Stored data:
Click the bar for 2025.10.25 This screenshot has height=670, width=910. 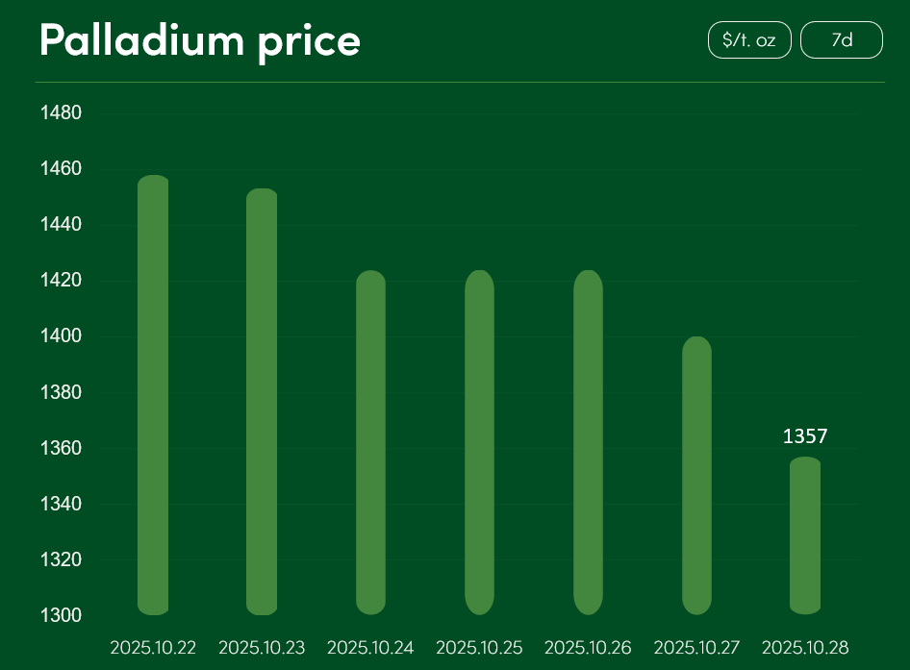point(479,442)
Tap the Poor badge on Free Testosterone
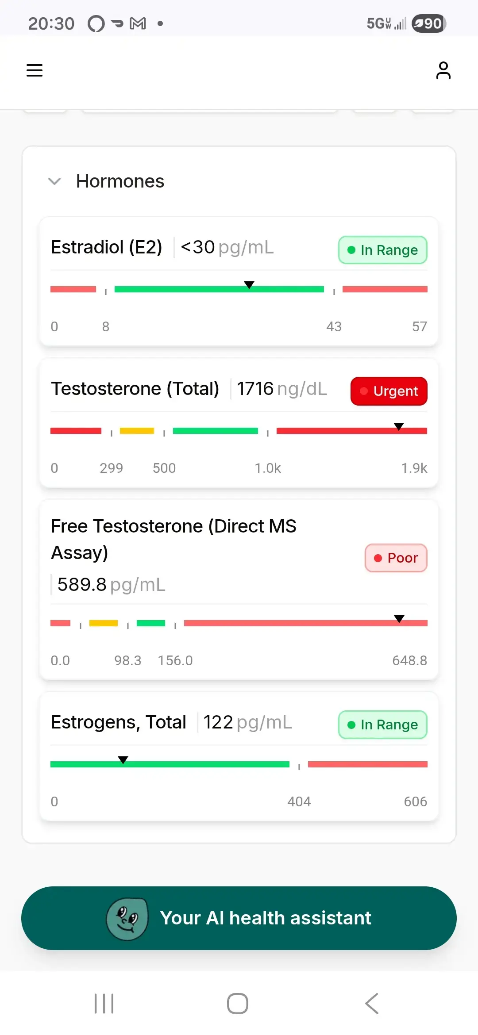478x1035 pixels. (x=396, y=558)
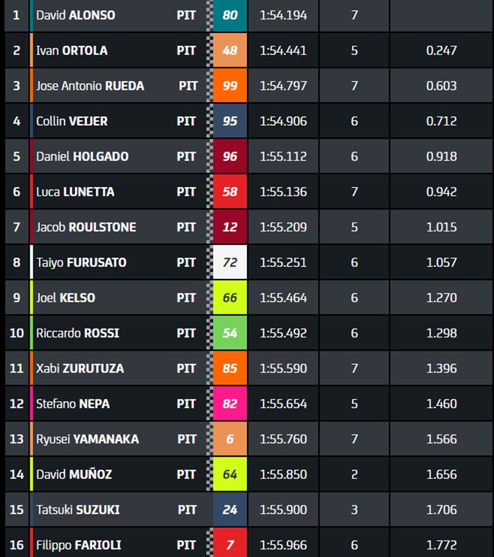Click the number 95 badge for Veijer

point(230,121)
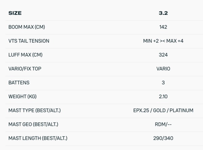203x150 pixels.
Task: Click the RDM/-- mast geo value
Action: pos(163,124)
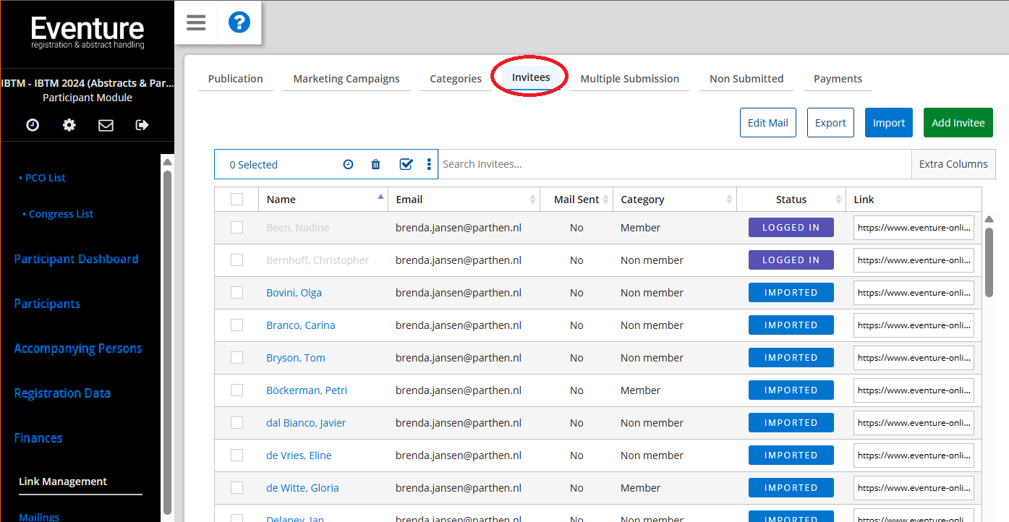Open the three-dot more options menu
The height and width of the screenshot is (522, 1009).
tap(429, 165)
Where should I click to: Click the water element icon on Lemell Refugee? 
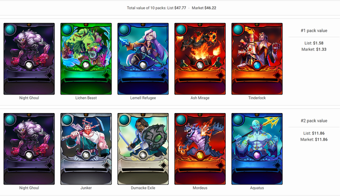(143, 65)
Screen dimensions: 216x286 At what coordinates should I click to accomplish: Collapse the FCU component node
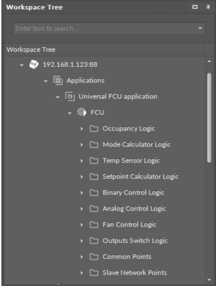[70, 113]
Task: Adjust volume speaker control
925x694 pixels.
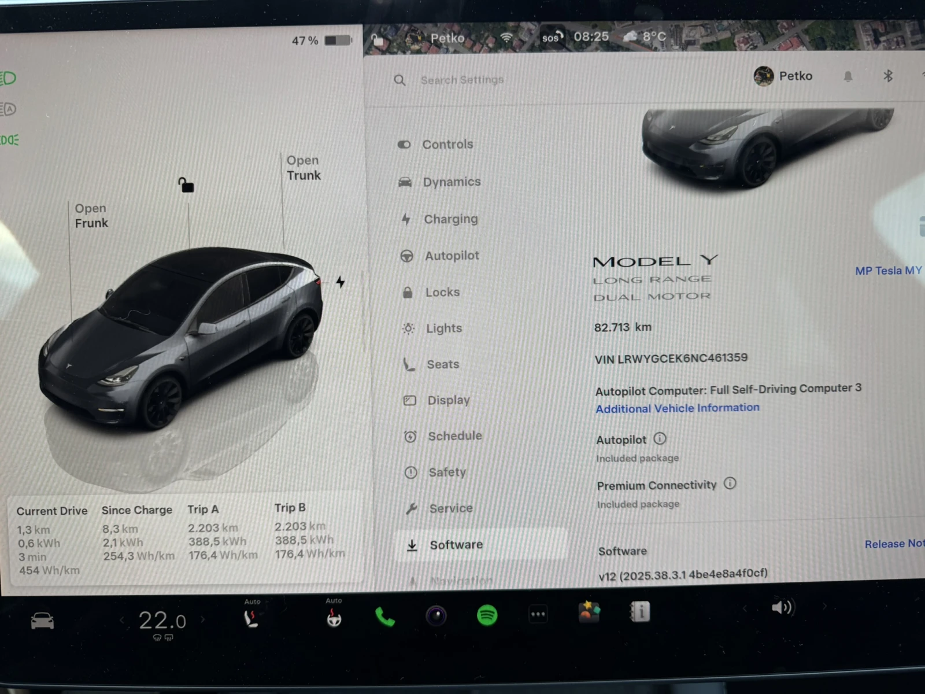Action: (783, 607)
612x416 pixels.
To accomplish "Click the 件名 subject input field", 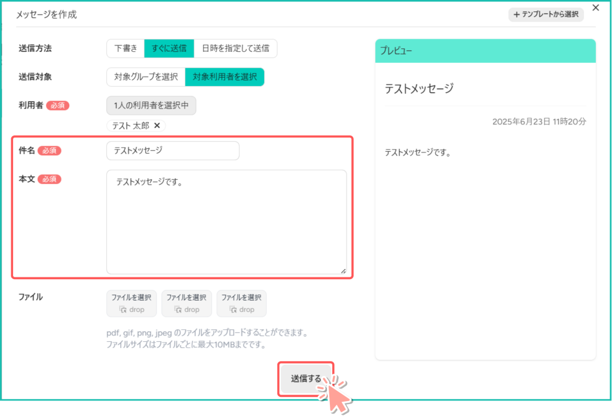I will tap(173, 151).
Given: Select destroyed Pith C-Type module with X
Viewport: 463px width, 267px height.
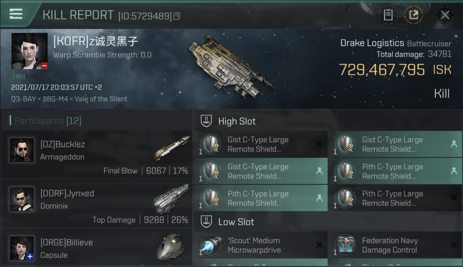Looking at the screenshot, I should [395, 198].
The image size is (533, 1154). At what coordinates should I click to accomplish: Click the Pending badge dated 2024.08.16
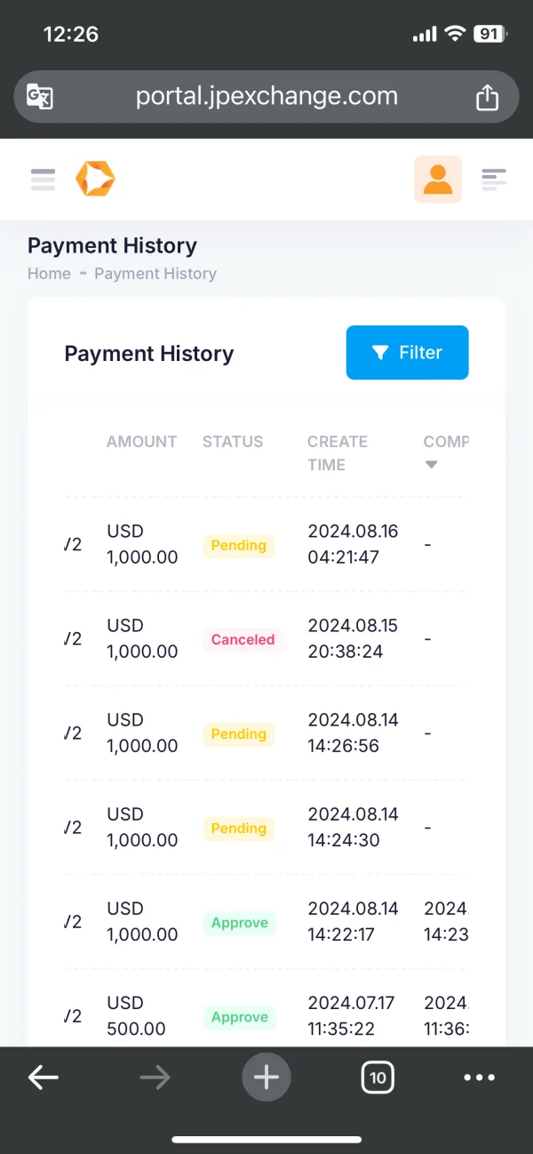(x=238, y=545)
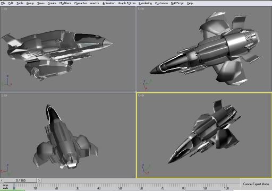272x191 pixels.
Task: Open the Graph Editors menu
Action: point(127,3)
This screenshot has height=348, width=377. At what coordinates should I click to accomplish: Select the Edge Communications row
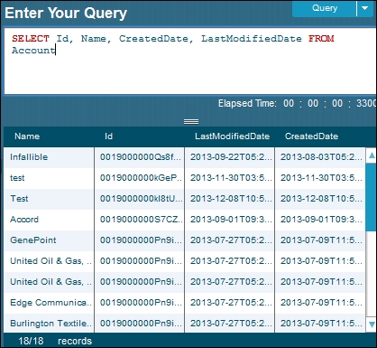(185, 303)
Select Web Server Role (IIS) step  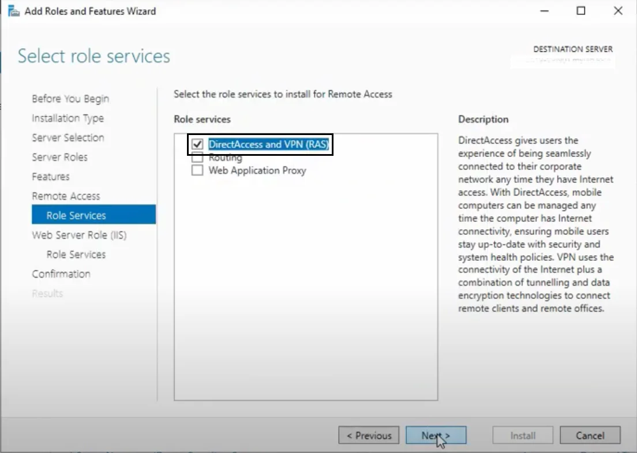click(x=79, y=235)
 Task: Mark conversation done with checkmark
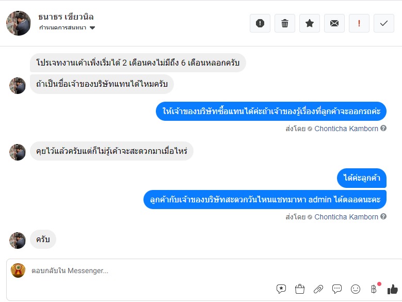(384, 23)
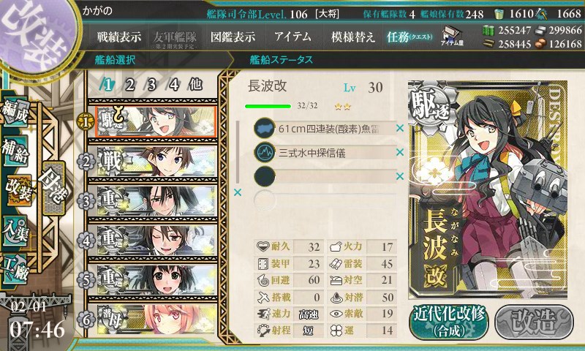
Task: Click the 母港 home port button
Action: 53,188

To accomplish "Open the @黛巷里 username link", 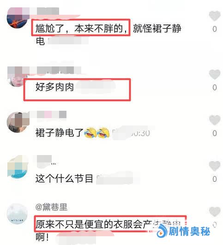I will coord(51,207).
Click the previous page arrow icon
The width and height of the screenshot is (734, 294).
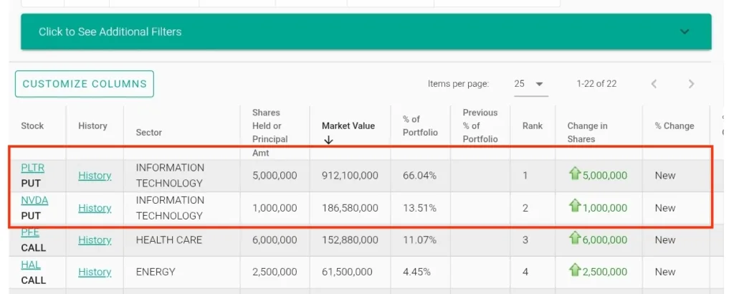[654, 84]
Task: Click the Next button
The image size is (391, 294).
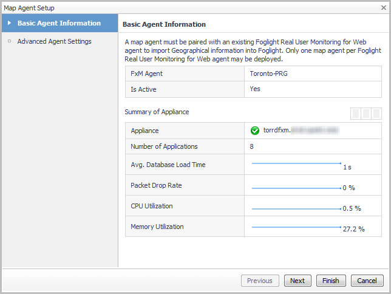Action: pos(298,281)
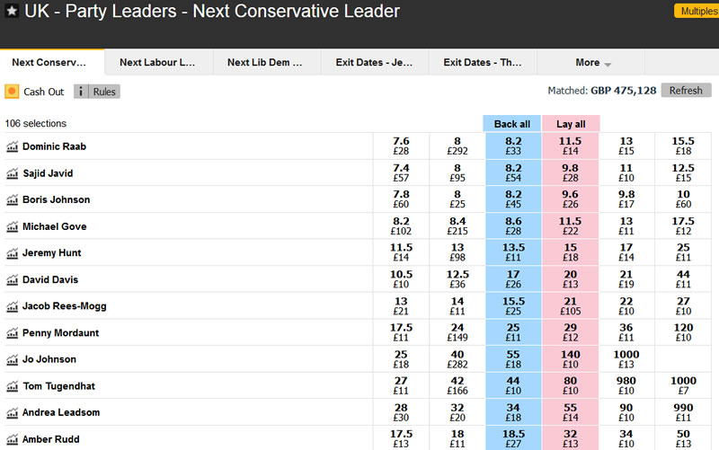The height and width of the screenshot is (450, 719).
Task: Select the pink 21 lay price for Jacob Rees-Mogg
Action: point(570,306)
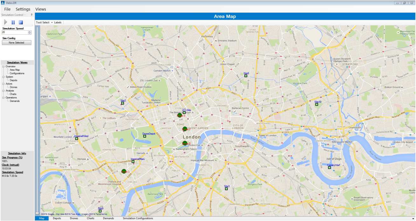416x221 pixels.
Task: Click the Site10 marker on the map
Action: click(316, 104)
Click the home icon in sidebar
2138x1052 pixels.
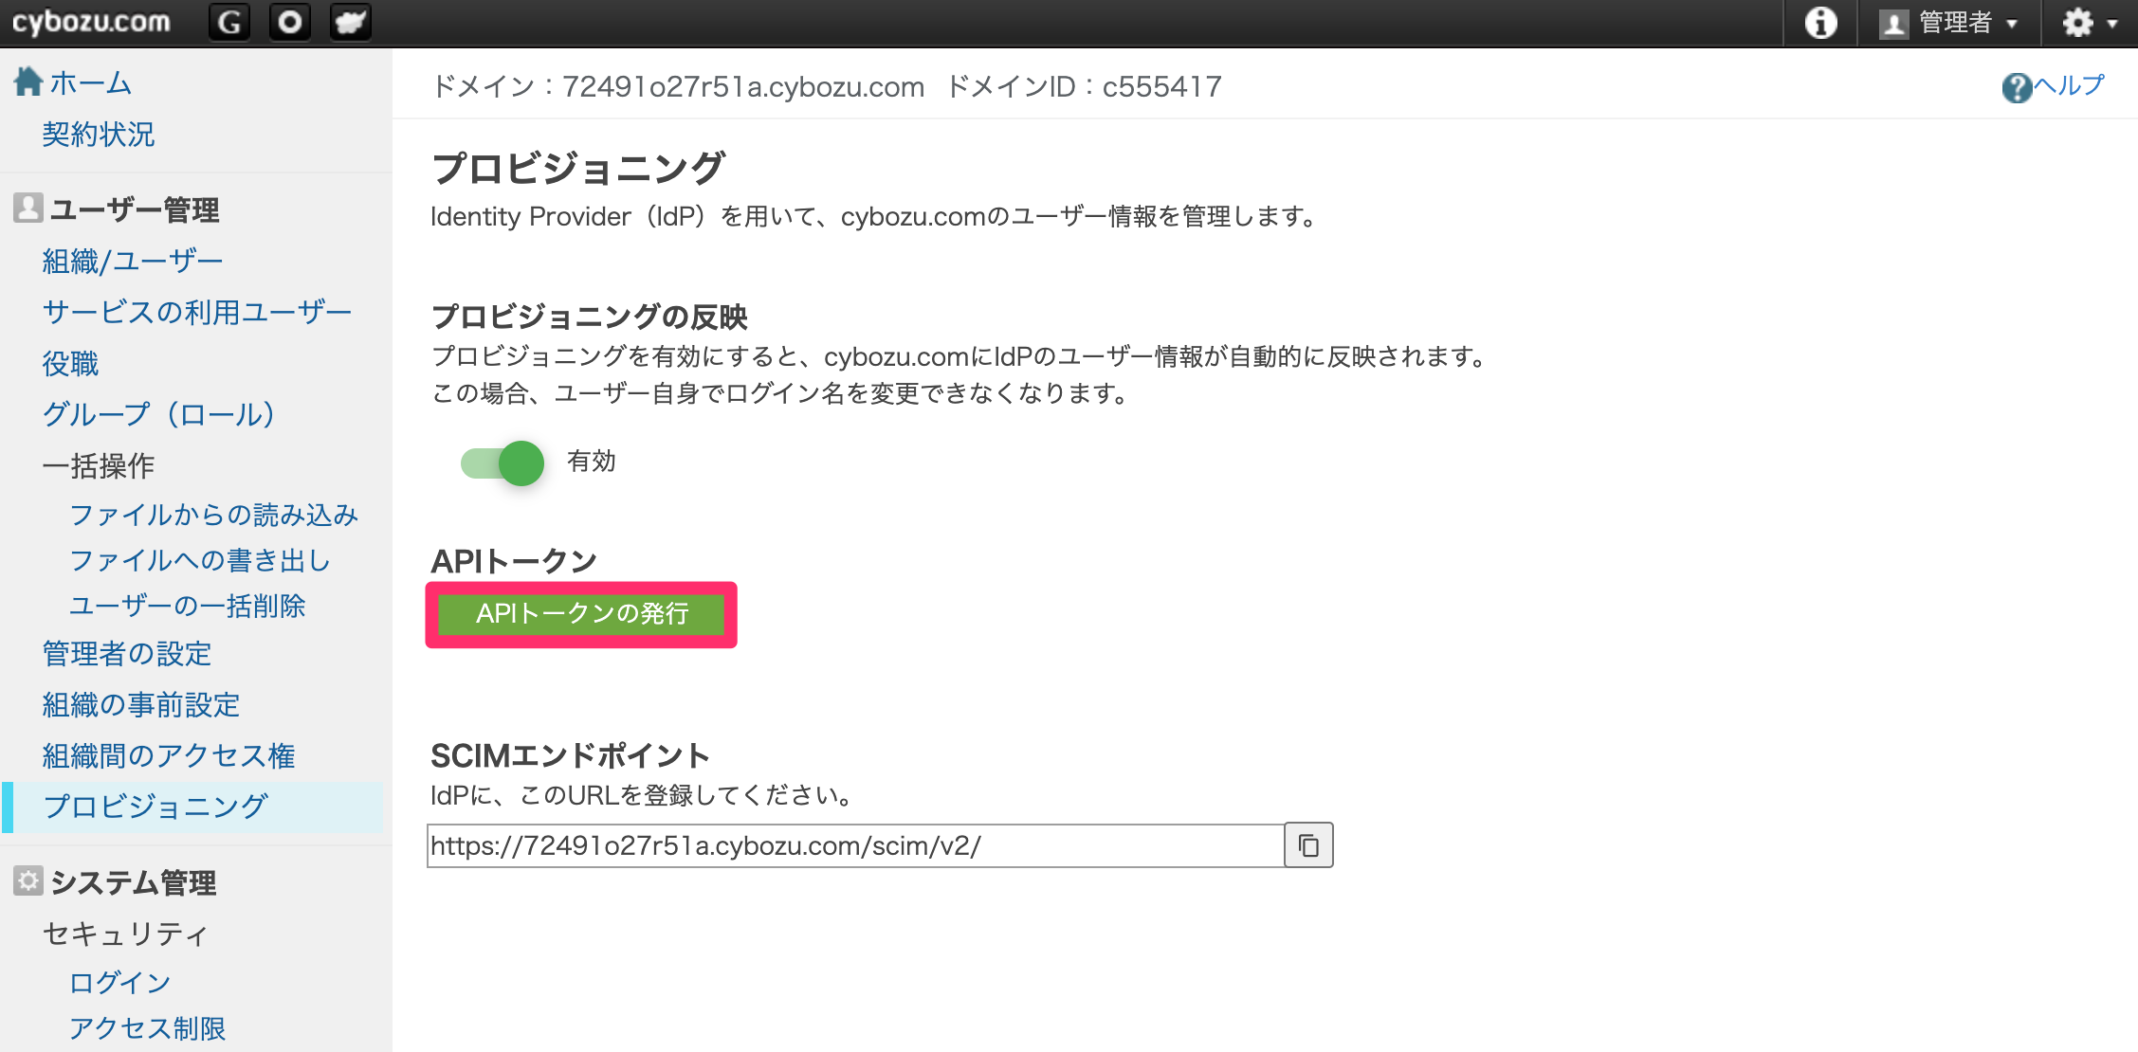pos(28,82)
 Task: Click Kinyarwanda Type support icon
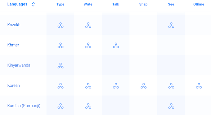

WORK ORDER: Wherever a line in the data above contains the word "Type", copy that line.

SOLUTION TO THIS PROBLEM:
Given: Select destroyed Pith C-Type module with X
 Task: Click Kinyarwanda Type support icon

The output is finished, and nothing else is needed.